- [REQUIRED WORK]:
Find the line that contains "1500x1060 pixels. How" in the records below, then repeat exactly that line and each one after it, leaving pictures out.

- [DATA FOR THIS EXERCISE]:

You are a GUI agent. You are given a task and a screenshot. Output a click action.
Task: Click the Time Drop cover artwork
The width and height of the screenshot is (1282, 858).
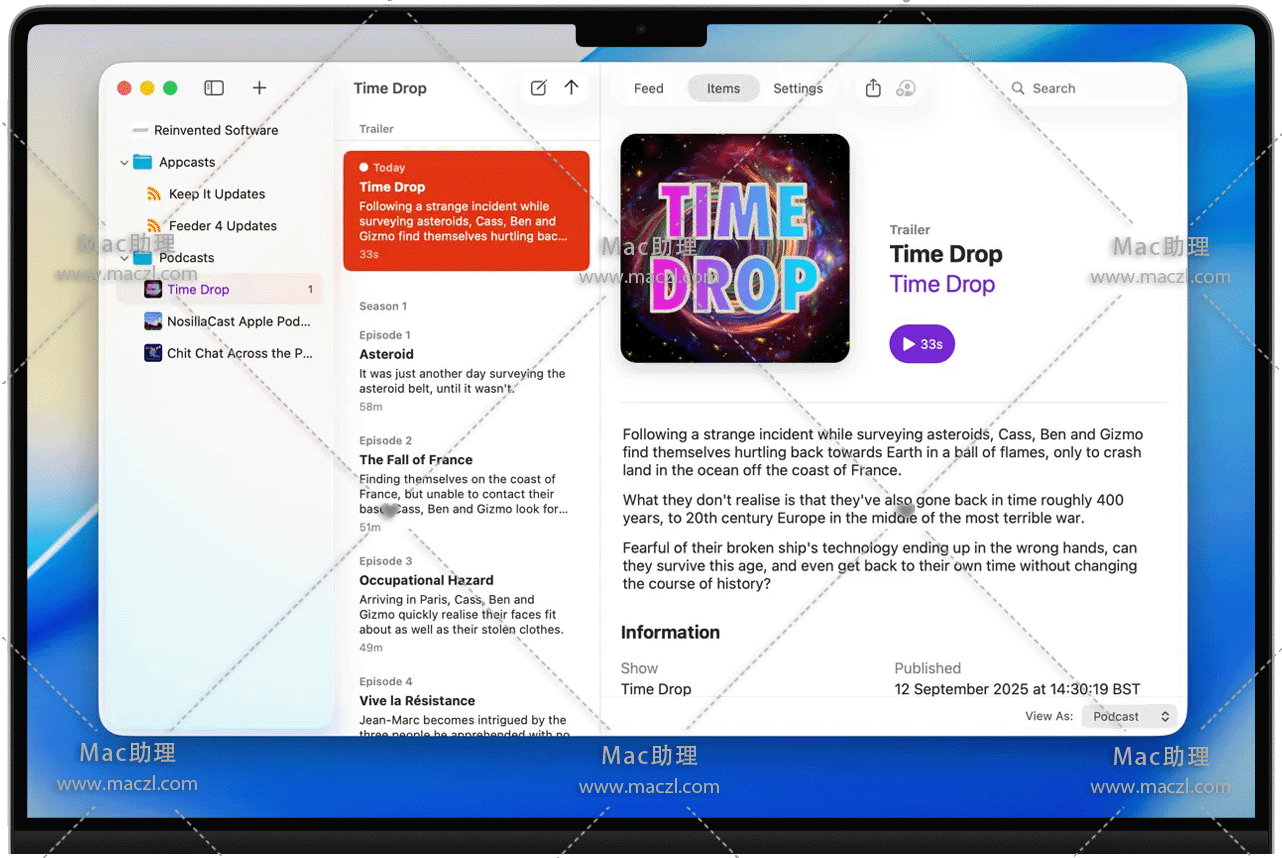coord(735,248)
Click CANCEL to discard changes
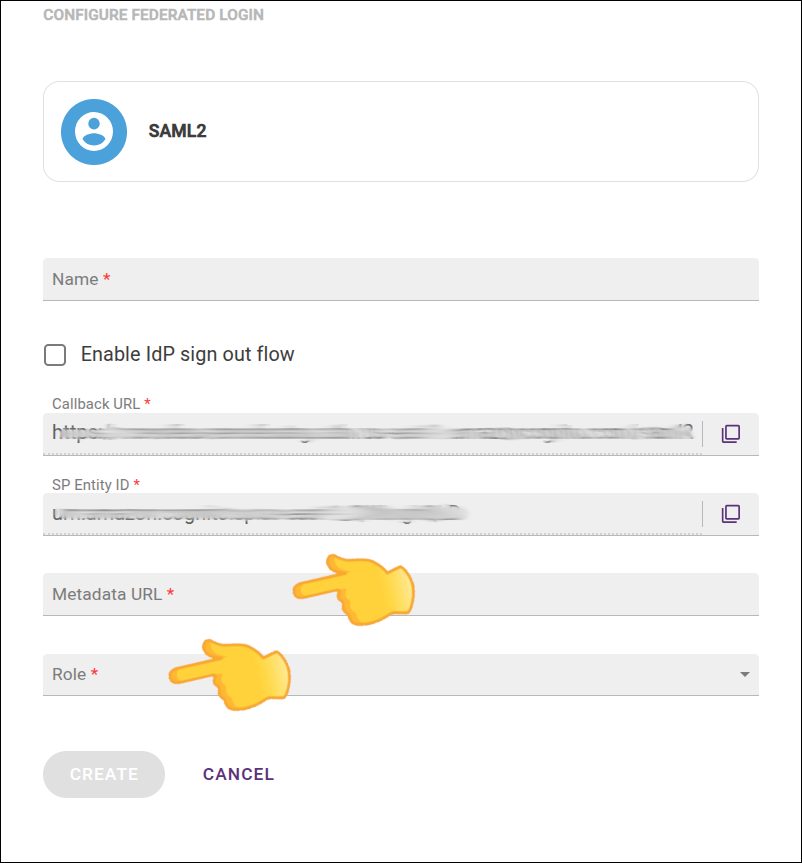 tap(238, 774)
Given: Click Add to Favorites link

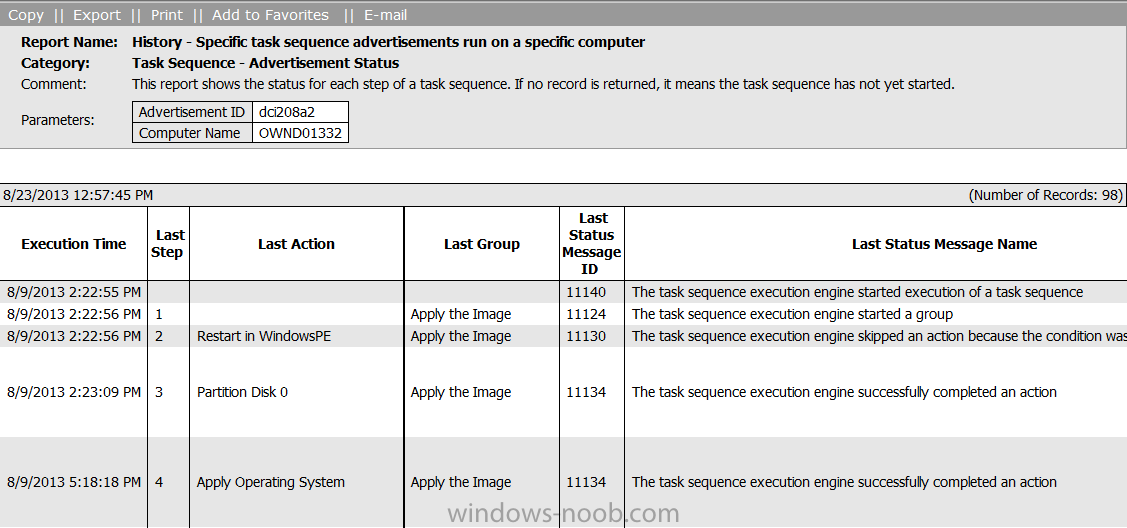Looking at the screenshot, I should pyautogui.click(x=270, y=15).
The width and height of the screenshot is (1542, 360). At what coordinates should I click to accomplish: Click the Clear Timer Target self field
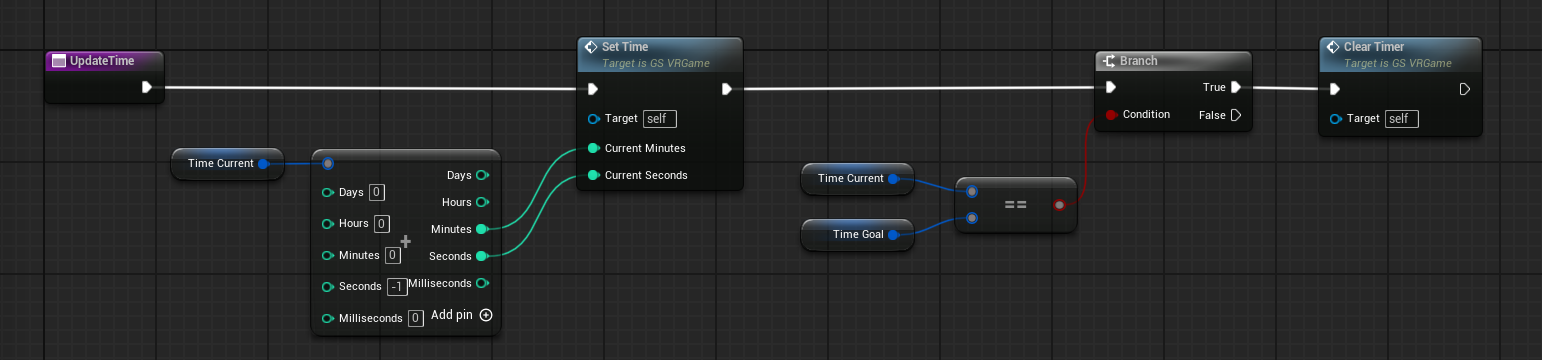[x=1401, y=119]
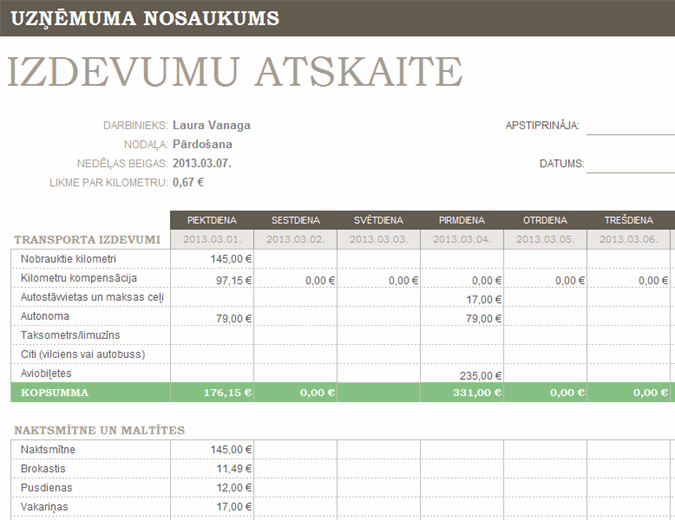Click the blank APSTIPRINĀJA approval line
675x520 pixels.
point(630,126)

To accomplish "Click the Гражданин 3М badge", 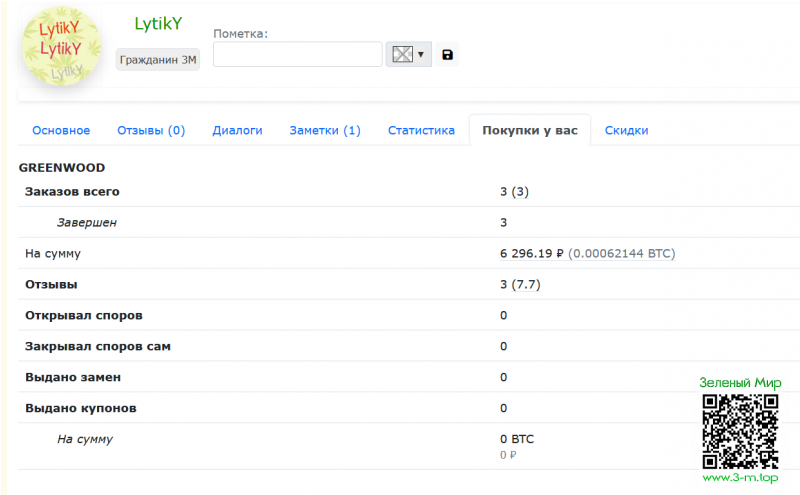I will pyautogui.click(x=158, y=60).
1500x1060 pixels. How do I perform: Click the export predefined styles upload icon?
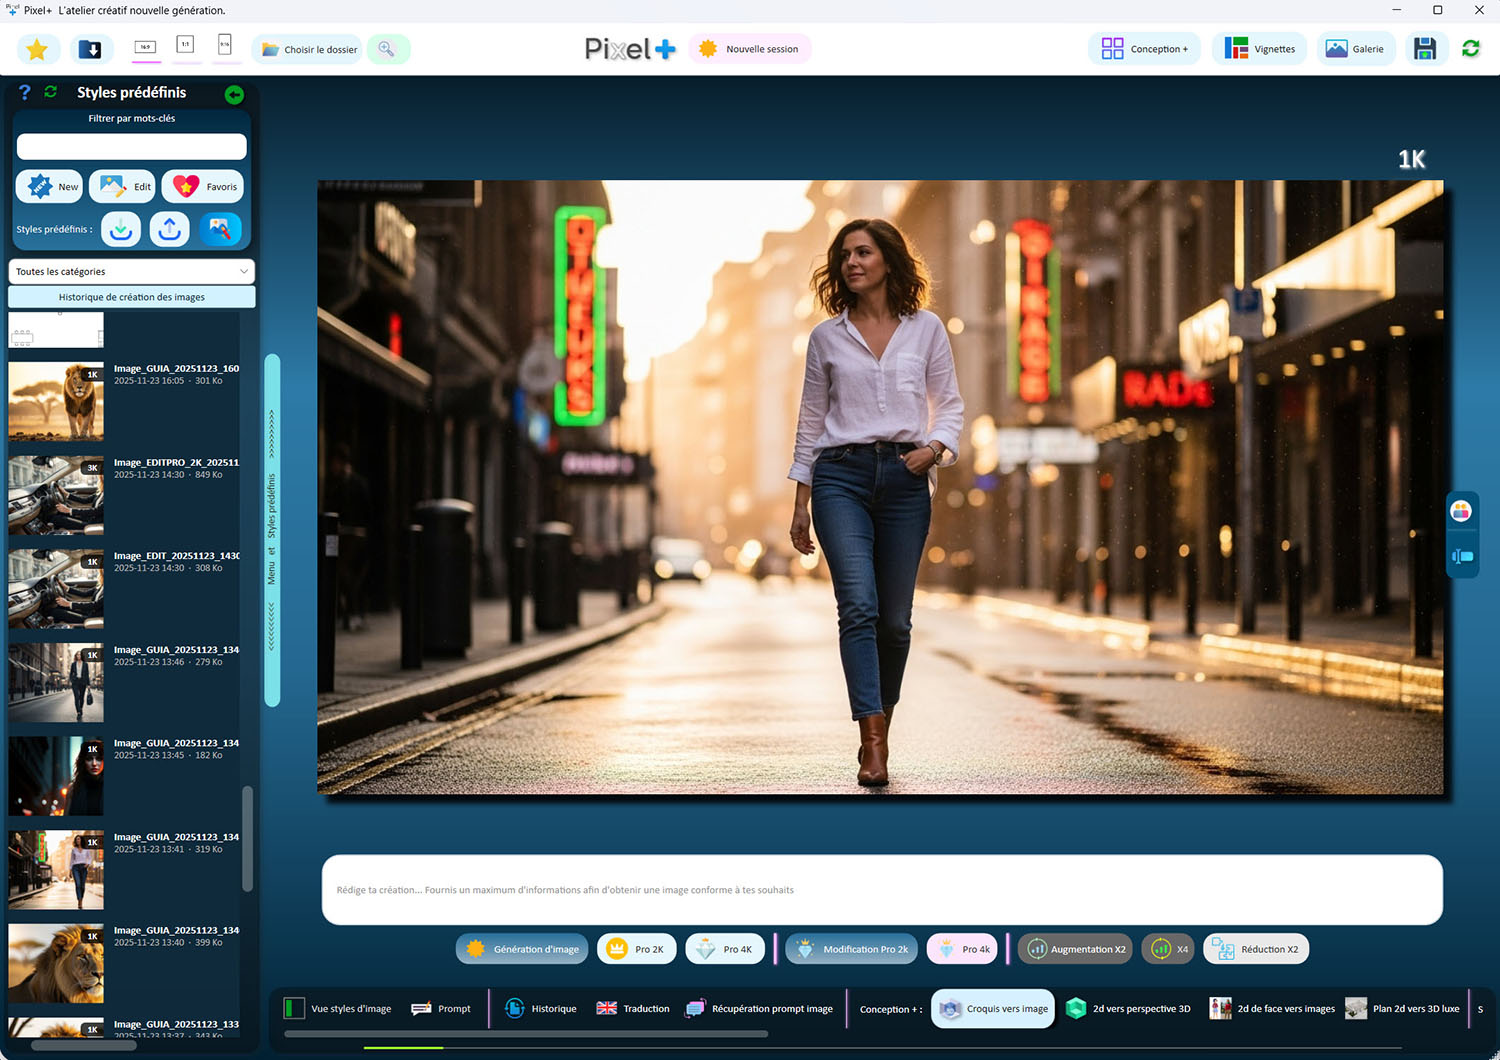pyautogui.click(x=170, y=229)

- [SOLUTION FOR THIS TASK]:
1500x1060 pixels. How do I perform: Click the export predefined styles upload icon?
pyautogui.click(x=170, y=229)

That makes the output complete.